Moshe Tsuriel, a prolific writer on issues of Jewish law and a spiritual mentor to yeshiva students, came out against the volunteers in an article published earlier this year. “On the one hand, they declare that they are helping us in our war against the Arabs,” Rabbi Tsuriel wrote. “[But] there is a big risk that [Jewish] souls will become closer to Christianity.”
In an interview with the same news website, The Jewish Voice, Shilo’s rabbi, Elhanan Bin Noon, called for a halachic ruling on the issue of accepting help from Evangelical Christian groups. “When these people are invited to perform acts of assistance, for them it’s a religious worship.
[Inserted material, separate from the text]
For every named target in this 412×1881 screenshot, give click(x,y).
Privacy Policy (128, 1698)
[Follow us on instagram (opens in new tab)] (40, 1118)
How can you be interested in something like that?” He also accused the group of blurring the distinction between Judaism and Christianity.
Shortly before Rosh HaShanah, Rabbi Dov Lior, another prominent settler rabbi, issued a general halachic ruling against accepting material assistance beyond money from Christian groups because they practice idolatry.
https://www.theyeshivaworld.com/news/headlines-breaking-stories/117627/harav-moshe-tzuriel-warns-against-mingling-with-gentile-volunteers.html
"planting, pruning and harvesting" is not a Kashrus issue.
Planting, pruning and harvesting is NOT wine making (think of the 39 Melakhot)
https://yudelstake.blogspot.com/2024/02/alert-please-talk-to-them-to.html
Do they also volunteer in Lakewood?
The gedolei hador assered working with or taking money from such Xtians already years earlier. Then these modern orthodox rabbis start klerring or issuing their own superfluous issurim as if the gedolim don't exist. While arrogant, it's still better than rebellious outliers like Melamed who are "mattir".